Problem details: Beginning with the first line, please return the entries exactly through the line that contains "Given: Select the Fastened mate toolbar icon", and leave out all later lines.

***

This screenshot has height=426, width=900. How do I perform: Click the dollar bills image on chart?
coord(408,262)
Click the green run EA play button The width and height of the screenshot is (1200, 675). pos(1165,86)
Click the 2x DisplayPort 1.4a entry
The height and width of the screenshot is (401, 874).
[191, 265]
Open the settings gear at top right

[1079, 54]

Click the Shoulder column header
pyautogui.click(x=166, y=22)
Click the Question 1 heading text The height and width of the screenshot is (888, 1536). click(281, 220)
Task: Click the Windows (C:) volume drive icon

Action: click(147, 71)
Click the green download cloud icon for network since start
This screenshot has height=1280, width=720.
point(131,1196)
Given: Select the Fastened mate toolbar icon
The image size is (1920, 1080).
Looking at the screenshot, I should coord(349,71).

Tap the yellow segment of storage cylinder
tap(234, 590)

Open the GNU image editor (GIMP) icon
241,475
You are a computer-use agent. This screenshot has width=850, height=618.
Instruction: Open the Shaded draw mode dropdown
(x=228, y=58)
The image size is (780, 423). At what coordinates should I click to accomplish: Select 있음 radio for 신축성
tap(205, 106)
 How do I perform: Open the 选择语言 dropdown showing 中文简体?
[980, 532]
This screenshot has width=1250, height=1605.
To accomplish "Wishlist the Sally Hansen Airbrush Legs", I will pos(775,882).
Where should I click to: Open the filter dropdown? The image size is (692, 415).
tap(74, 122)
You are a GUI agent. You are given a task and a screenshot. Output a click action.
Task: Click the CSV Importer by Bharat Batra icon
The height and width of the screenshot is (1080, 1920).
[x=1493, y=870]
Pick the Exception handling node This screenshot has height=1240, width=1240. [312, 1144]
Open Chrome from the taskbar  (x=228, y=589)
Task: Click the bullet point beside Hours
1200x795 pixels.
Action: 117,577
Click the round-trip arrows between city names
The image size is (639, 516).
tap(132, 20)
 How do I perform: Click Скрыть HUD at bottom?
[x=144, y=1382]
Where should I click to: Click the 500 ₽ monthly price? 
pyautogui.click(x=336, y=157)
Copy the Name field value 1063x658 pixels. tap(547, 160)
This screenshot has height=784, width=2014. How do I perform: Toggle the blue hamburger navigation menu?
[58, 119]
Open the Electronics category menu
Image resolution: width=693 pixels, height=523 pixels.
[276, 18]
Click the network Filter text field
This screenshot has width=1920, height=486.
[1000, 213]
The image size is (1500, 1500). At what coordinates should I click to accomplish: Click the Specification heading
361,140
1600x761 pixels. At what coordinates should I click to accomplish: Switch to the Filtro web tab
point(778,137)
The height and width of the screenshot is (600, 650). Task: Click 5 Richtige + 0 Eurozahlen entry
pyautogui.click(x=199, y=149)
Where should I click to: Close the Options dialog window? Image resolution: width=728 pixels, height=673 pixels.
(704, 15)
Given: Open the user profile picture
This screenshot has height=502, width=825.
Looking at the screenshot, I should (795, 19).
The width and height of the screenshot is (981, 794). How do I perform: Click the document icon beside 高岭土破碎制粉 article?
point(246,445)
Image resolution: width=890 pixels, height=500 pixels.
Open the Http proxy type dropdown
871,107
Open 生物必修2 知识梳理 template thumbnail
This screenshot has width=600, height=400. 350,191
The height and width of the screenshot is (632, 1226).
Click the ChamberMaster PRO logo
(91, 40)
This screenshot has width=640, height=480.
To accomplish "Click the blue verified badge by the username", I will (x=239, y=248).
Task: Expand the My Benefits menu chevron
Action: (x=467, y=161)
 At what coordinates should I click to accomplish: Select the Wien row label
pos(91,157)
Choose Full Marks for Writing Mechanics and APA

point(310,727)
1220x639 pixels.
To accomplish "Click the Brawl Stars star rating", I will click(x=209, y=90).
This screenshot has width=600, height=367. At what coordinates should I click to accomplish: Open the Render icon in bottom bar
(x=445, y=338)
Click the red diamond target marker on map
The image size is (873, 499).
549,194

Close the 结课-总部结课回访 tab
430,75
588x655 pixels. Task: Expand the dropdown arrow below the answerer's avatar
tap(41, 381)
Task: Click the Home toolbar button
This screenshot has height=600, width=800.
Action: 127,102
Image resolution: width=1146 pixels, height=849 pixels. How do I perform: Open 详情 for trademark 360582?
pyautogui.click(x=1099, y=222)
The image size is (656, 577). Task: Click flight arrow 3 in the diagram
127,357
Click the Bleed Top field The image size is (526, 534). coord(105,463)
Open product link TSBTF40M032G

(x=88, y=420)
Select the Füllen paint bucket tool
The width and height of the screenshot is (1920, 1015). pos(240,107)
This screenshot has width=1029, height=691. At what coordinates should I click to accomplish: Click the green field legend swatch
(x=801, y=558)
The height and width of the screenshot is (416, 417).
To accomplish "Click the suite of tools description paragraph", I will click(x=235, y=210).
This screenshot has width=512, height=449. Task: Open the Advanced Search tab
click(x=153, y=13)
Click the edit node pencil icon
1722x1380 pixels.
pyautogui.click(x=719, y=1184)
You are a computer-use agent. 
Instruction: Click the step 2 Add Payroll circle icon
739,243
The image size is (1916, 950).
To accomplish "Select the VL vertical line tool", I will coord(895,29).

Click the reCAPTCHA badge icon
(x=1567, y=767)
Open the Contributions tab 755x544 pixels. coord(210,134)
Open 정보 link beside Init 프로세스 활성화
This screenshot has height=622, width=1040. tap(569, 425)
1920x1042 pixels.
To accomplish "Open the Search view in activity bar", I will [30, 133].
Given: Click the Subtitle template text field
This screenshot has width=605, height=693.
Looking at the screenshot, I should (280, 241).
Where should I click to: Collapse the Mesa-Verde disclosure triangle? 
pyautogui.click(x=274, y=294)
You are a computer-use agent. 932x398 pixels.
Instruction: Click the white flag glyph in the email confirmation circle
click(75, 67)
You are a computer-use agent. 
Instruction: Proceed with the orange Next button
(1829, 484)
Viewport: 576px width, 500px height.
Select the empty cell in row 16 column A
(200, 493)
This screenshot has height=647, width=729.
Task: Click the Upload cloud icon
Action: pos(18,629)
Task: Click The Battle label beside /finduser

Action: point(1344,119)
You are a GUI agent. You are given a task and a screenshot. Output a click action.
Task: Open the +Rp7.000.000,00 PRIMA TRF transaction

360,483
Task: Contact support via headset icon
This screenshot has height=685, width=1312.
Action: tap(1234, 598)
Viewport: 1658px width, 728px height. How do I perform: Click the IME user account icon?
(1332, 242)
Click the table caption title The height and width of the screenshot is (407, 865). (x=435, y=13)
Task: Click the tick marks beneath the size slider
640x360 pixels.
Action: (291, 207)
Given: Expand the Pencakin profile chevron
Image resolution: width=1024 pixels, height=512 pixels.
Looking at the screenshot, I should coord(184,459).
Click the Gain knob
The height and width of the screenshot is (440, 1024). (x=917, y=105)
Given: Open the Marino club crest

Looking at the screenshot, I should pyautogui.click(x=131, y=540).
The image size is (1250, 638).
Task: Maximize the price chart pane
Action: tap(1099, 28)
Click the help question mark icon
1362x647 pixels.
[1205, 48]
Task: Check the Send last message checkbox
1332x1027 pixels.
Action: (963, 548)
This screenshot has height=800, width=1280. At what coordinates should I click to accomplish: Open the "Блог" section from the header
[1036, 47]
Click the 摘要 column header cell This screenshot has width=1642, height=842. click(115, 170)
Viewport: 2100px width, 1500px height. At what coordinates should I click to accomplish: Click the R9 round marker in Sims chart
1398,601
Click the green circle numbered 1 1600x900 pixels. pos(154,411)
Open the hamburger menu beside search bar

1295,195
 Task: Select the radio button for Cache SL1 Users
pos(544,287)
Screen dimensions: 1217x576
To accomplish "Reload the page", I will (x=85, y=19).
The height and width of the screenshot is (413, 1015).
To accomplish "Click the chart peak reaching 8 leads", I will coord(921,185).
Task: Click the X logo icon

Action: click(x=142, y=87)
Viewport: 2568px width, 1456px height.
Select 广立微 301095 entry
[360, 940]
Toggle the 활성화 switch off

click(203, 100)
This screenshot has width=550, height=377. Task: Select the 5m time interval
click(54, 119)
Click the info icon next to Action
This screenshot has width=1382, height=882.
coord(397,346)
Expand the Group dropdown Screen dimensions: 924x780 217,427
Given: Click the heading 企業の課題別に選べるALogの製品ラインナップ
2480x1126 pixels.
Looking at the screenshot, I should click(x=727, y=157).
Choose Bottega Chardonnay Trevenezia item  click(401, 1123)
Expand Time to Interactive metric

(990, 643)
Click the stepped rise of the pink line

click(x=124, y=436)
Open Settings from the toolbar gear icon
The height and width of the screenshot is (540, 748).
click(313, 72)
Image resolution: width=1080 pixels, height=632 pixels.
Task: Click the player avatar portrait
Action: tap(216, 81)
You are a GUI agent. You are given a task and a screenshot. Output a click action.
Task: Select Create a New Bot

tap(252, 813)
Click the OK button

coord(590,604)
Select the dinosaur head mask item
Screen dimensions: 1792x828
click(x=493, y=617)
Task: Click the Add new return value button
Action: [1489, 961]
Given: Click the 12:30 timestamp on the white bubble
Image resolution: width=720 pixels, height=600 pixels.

***

Answer area:
This screenshot has height=426, width=900. How do I perform: Click the dollar bills image on chart?
coord(408,262)
Click the green run EA play button The width and height of the screenshot is (1200, 675). pos(1165,86)
Click the 2x DisplayPort 1.4a entry
The height and width of the screenshot is (401, 874).
[191, 265]
Open the settings gear at top right

[1079, 54]

Click the Shoulder column header
pyautogui.click(x=166, y=22)
Click the Question 1 heading text The height and width of the screenshot is (888, 1536). click(281, 220)
Task: Click the Windows (C:) volume drive icon

Action: click(147, 71)
Click the green download cloud icon for network since start
This screenshot has height=1280, width=720.
point(131,1196)
Given: Select the Fastened mate toolbar icon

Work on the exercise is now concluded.